An elderly woman presented at the emergency department with nonspecific flu-like symptoms. During an electrocardiogram (ECG), she developed polymorphic ventricular tachycardia, which resolved spontaneously. A subsequent ECG revealed ST-segment elevation in the anterior precordial leads, along with a prolonged QT interval. Herein, we discuss the reasons behind the ECG irregularities and note the difficulties that are occasionally encountered in differentiating ST-segment–elevation myocardial infarction from nonischemic ST elevation.
In October 2008, a 91-year-old woman without any relevant medical history presented at the hospital with nausea and epigastric discomfort. She had experienced flu-like symptoms for a few days. Her grandson, a physician, had prescribed a course of levofloxacin 2 days earlier. Upon her arrival at the emergency room, she was alert and hemodynamically stable. During a 12-lead ECG, she lost consciousness. The ECG showed wide QRS-complex tachycardia that spontaneously converted to sinus rhythm after 20 seconds, whereupon the patient regained consciousness (Fig. 1). An immediately repeated ECG showed Q waves in leads aVL and V1 through V2 with ST elevation in leads aVL and V1 through V3 (Fig. 2). No prior ECGs were available. In accordance with the presumed diagnosis of ST-elevation myocardial infarction, the catheterization laboratory was activated. Emergent coronary artery angiography revealed only minimal luminal irregularities and no evidence of an occlusive thrombus. Cardiac markers were not elevated, and an echocardiogram showed no regional wall-motion abnormalities.
Before catheterization, the episode of ventricular arrhythmia was believed to have been precipitated by myocardial ischemia, given the ST-segment elevations on the 2nd ECG. Upon closer inspection of the initial ECG, it appeared that the polymorphic ventricular tachycardia was preceded by a premature ventricular beat that fell on the preceding T wave (R-on-T phenomenon). Indeed, on the 2nd ECG, the corrected QT interval was markedly prolonged, establishing the diagnosis of torsades de pointes. In this instance, prolongation of the QT interval was likely induced by a fluoroquinolone antibiotic1 and exacerbated by hypomagnesemia (the magnesium level upon presentation was 1.4 mg/dL).
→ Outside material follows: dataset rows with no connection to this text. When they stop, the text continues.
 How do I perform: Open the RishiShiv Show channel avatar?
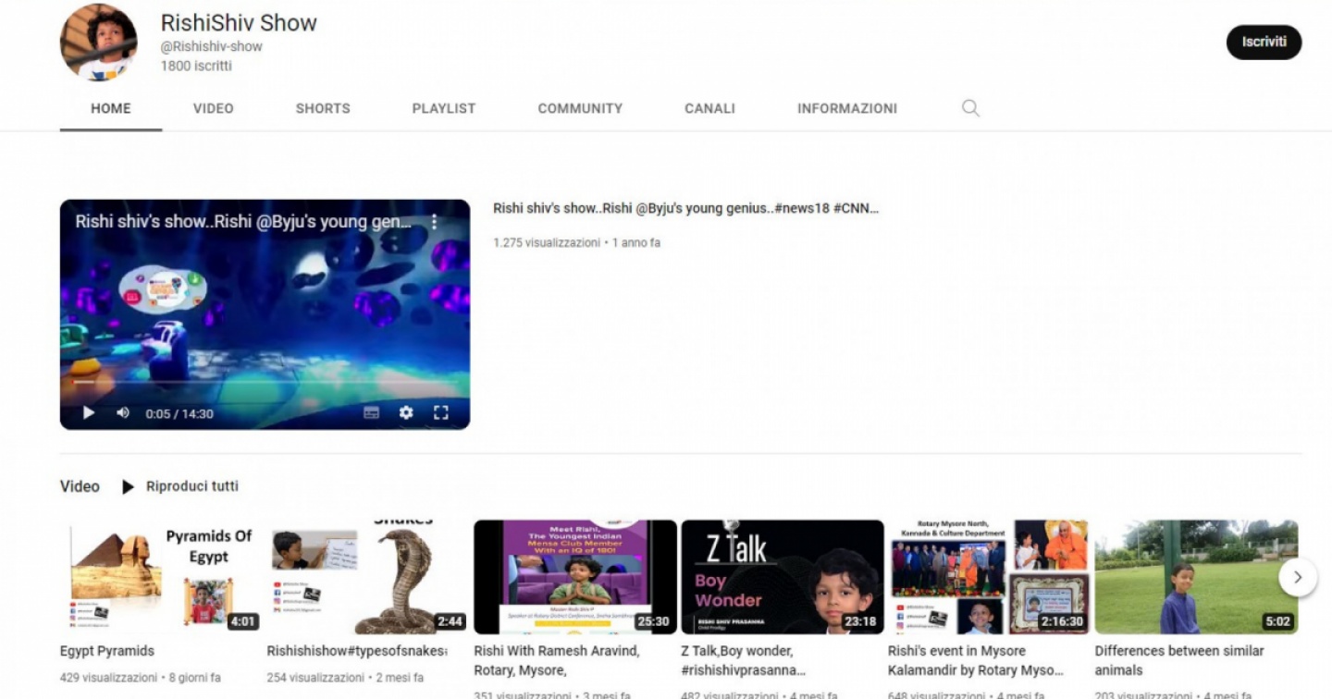point(99,43)

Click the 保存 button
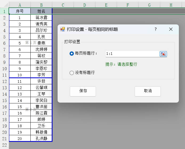[83, 91]
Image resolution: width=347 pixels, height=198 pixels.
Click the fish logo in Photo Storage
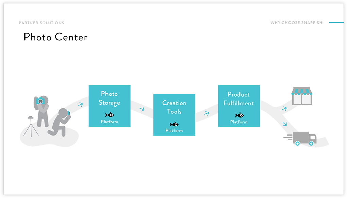tap(110, 115)

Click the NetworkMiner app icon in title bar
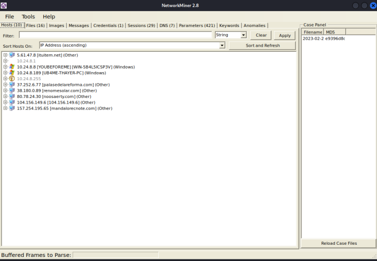pos(4,5)
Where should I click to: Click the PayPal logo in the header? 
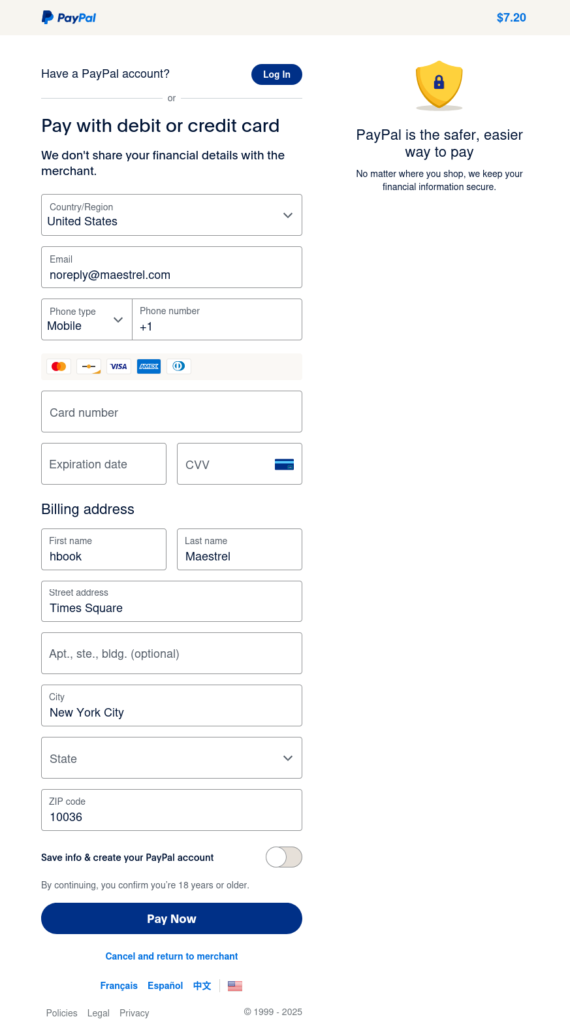point(69,18)
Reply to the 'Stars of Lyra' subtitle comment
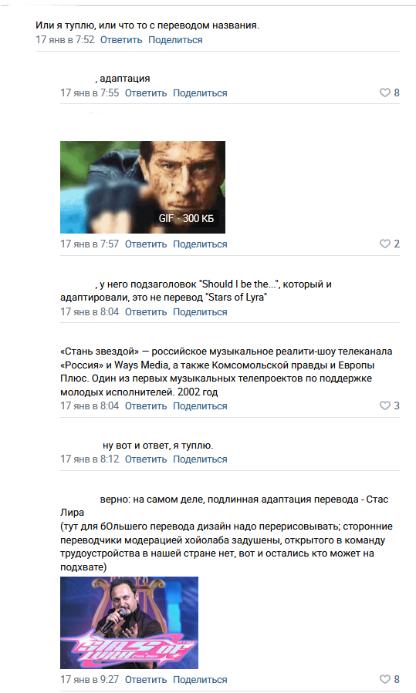Image resolution: width=416 pixels, height=693 pixels. [146, 312]
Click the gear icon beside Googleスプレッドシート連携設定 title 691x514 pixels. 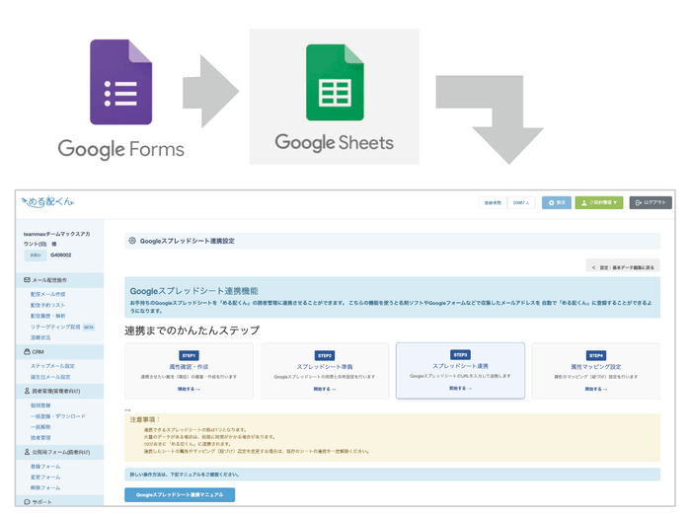[x=132, y=240]
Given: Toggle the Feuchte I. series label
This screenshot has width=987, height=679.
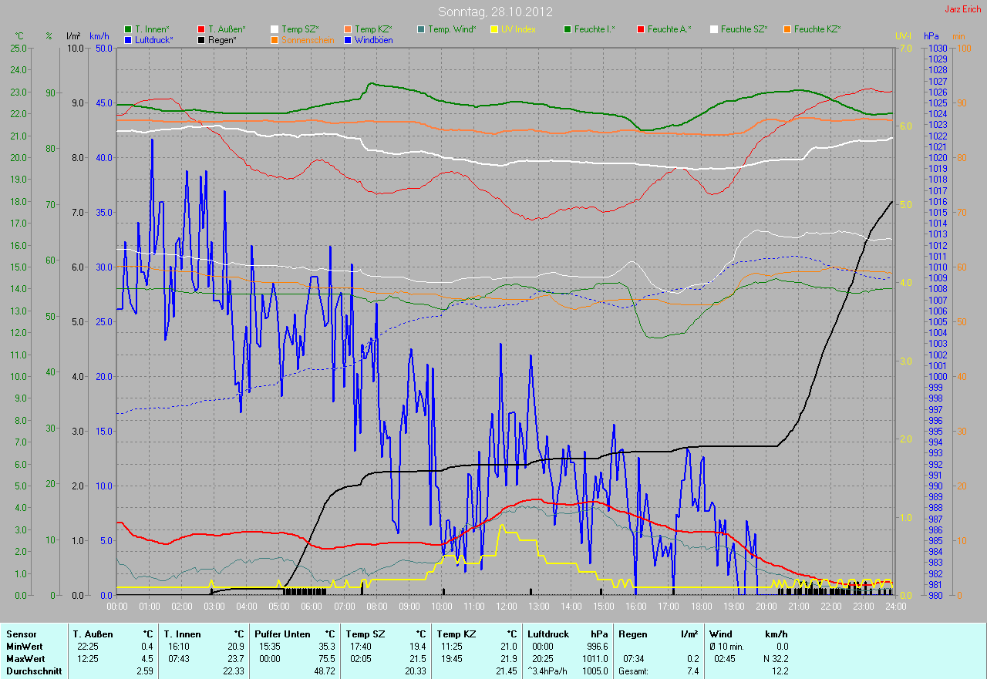Looking at the screenshot, I should 594,29.
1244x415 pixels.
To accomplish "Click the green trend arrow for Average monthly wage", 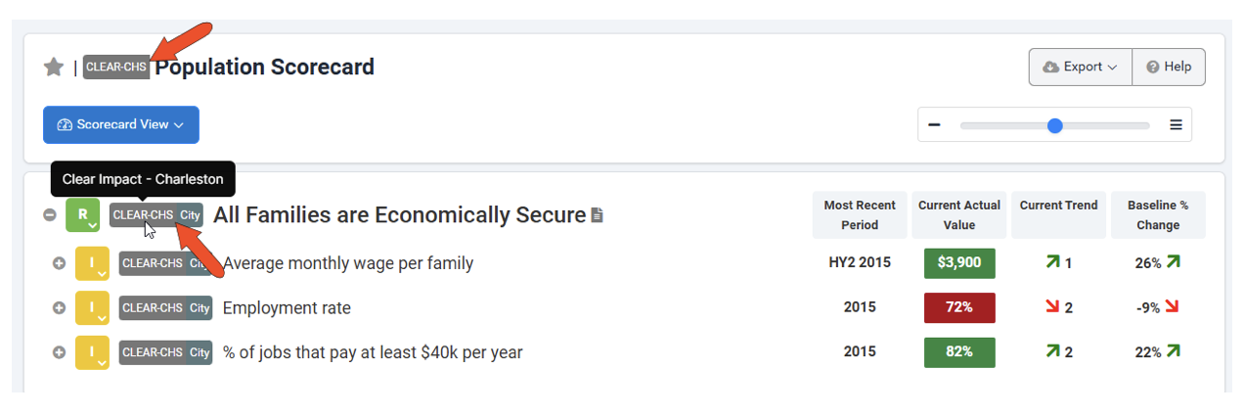I will click(x=1052, y=262).
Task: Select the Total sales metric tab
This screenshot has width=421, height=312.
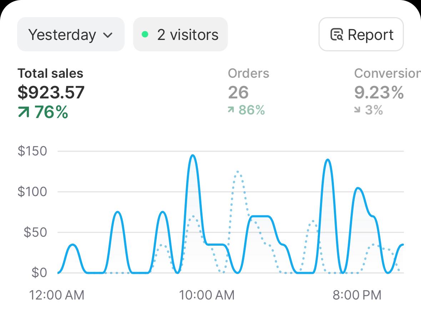Action: pos(50,73)
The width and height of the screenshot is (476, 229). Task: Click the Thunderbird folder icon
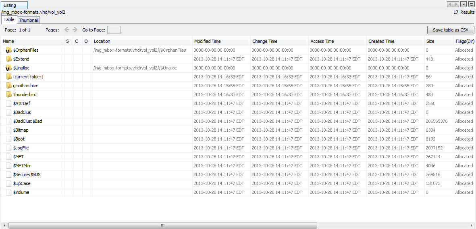(9, 95)

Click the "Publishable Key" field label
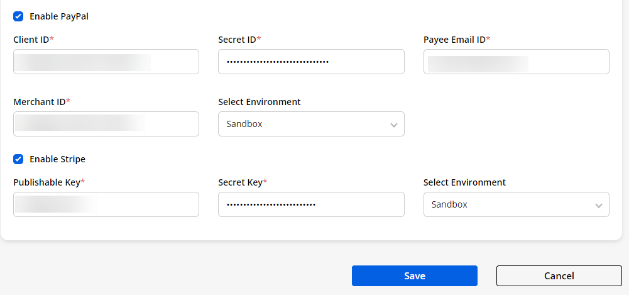point(46,182)
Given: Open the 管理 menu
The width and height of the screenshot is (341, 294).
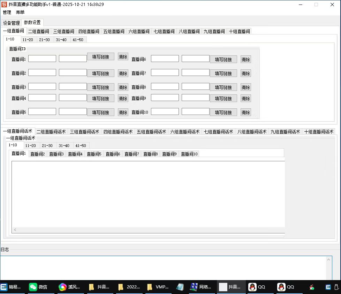Looking at the screenshot, I should (7, 12).
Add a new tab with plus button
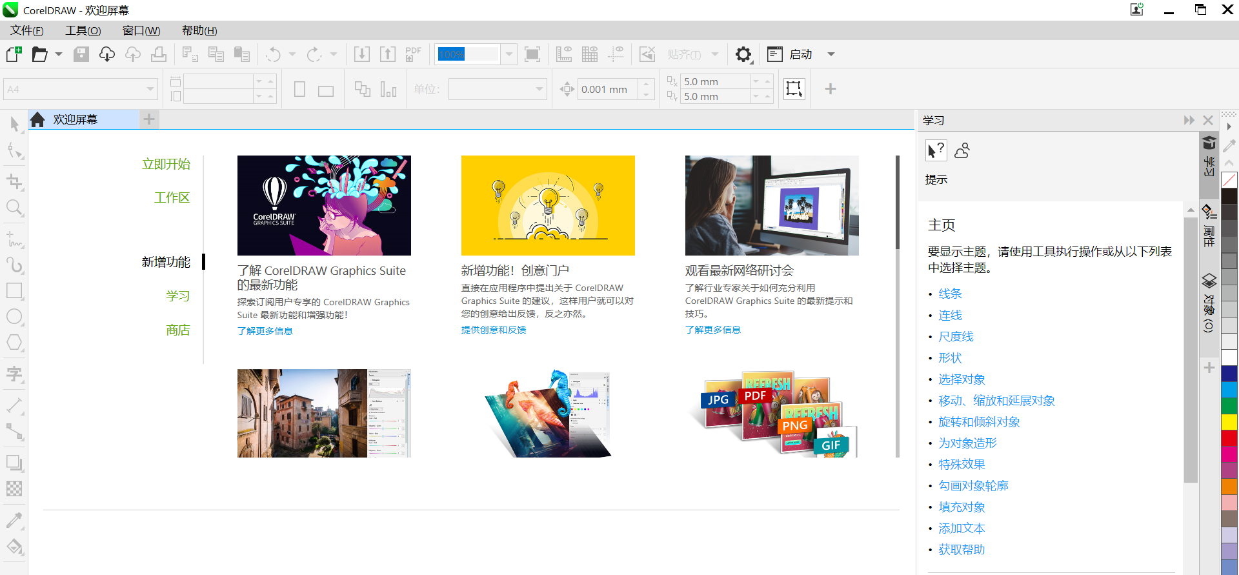 (x=149, y=119)
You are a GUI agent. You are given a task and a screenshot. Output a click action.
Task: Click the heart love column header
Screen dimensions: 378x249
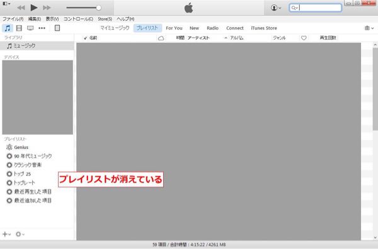(304, 38)
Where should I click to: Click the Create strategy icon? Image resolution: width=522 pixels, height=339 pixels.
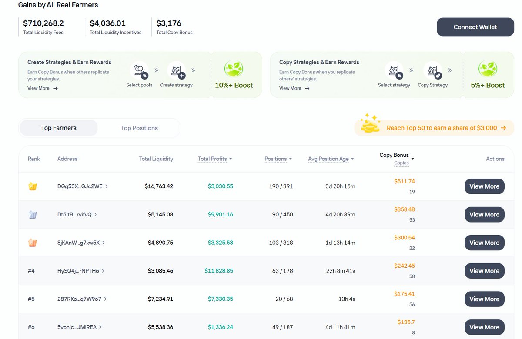coord(176,70)
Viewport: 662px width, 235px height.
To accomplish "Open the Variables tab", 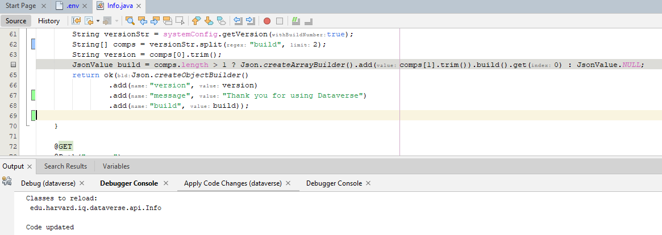I will point(116,166).
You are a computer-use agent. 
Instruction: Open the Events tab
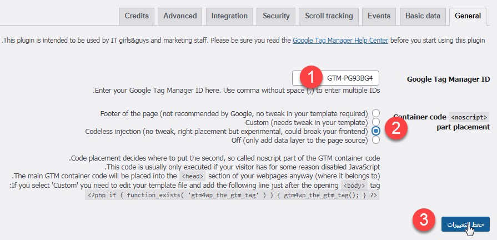tap(379, 16)
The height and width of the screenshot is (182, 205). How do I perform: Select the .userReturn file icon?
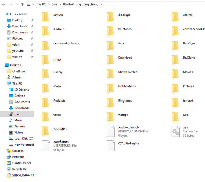(x=46, y=145)
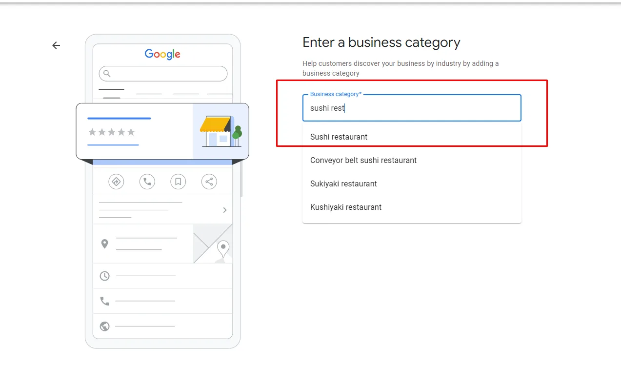Click the Google logo in preview

(x=162, y=54)
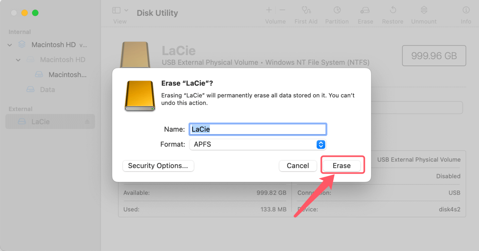Collapse the Macintosh HD volume group
This screenshot has height=251, width=479.
[x=10, y=45]
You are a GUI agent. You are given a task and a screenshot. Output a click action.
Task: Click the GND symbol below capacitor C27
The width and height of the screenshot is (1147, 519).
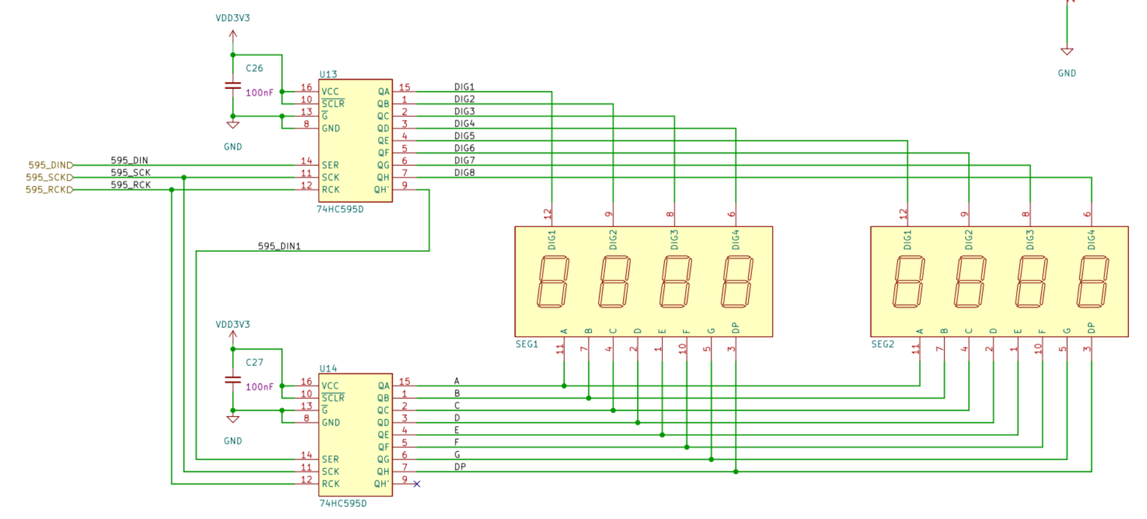pyautogui.click(x=233, y=419)
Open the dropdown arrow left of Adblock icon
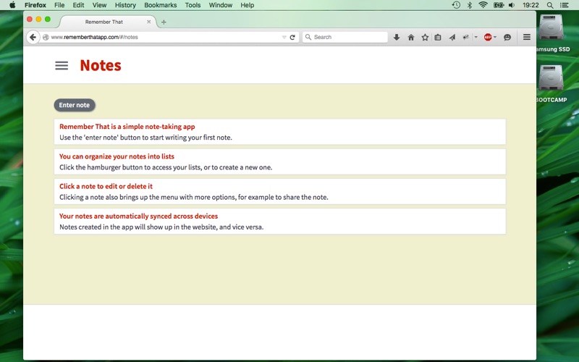The width and height of the screenshot is (579, 362). 476,37
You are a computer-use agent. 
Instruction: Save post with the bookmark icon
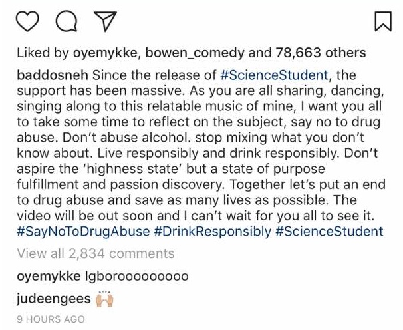383,23
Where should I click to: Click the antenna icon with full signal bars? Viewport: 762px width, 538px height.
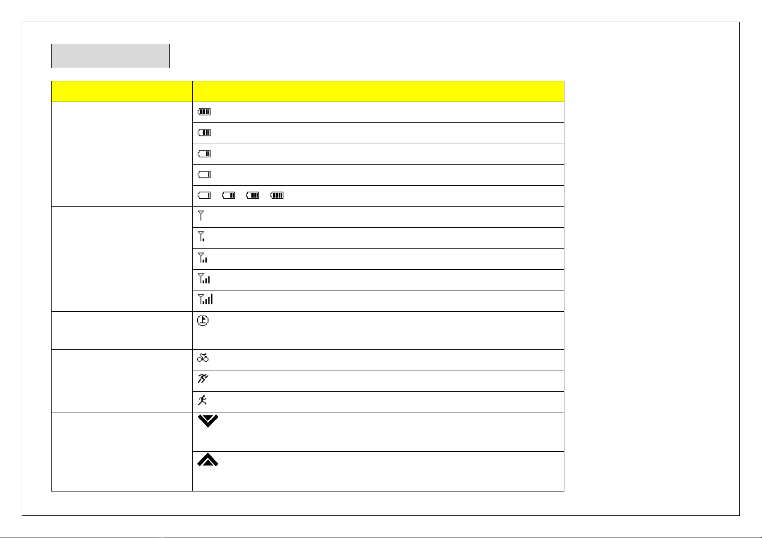(x=205, y=299)
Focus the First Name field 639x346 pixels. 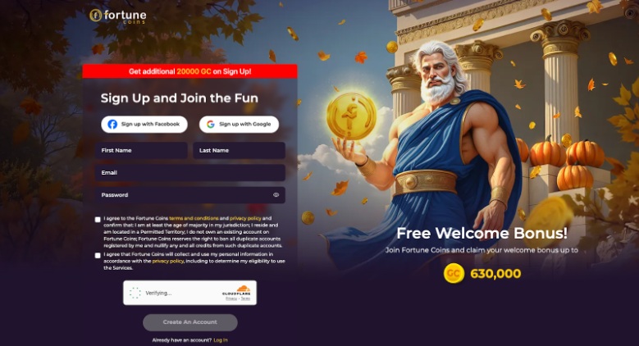141,150
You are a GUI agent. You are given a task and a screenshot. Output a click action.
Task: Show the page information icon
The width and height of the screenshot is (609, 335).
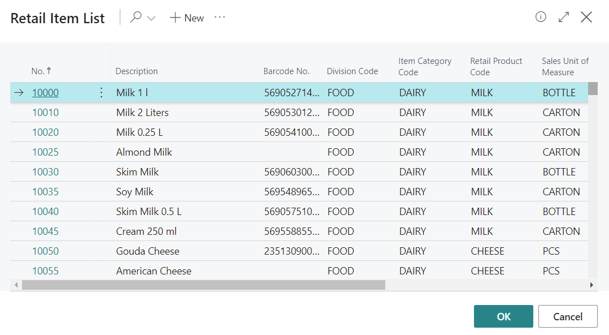click(541, 17)
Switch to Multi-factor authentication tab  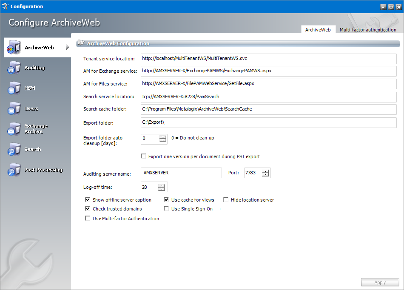[367, 30]
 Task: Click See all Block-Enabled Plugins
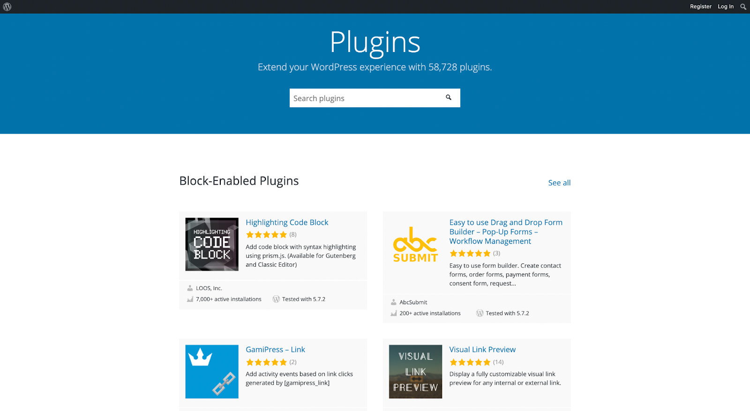tap(559, 183)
Female sex is also a risk factor for torsades de pointes—in particular, elderly women are much more likely than are elderly men to develop drug-induced QT prolongation.2
The cause of the anterior ST-segment changes is more difficult to explain. Repolarization changes associated with left ventricular hypertrophy can produce a similar pattern. Although the ECG did not meet voltage criteria, a transthoracic echocardiogram did reveal mild concentric left ventricular hypertrophy. The presence of Q waves in leads V1 through V2 may indicate persistent ST changes from a remote Q-wave myocardial infarction. The echocardiogram, however, did not show any regional wall-motion abnormalities. Accordingly, it might be that the “septal” Q waves were related to left ventricular hypertrophy.
Occasionally, ST-segment elevation is seen after transthoracic cardioversion.3 In this instance, however, the ventricular arrhythmia reverted to sinus rhythm spontaneously, and electric cardioversion was not required. Nevertheless, mild nonischemic ST elevation in the precordial leads is commonly seen, and in many cases it is difficult to differentiate ST-elevation myocardial infarction from nonischemic ST elevation.4 An ECG that was performed before the patient's discharge from the hospital revealed persistence of the ST changes and normalization of the QT interval.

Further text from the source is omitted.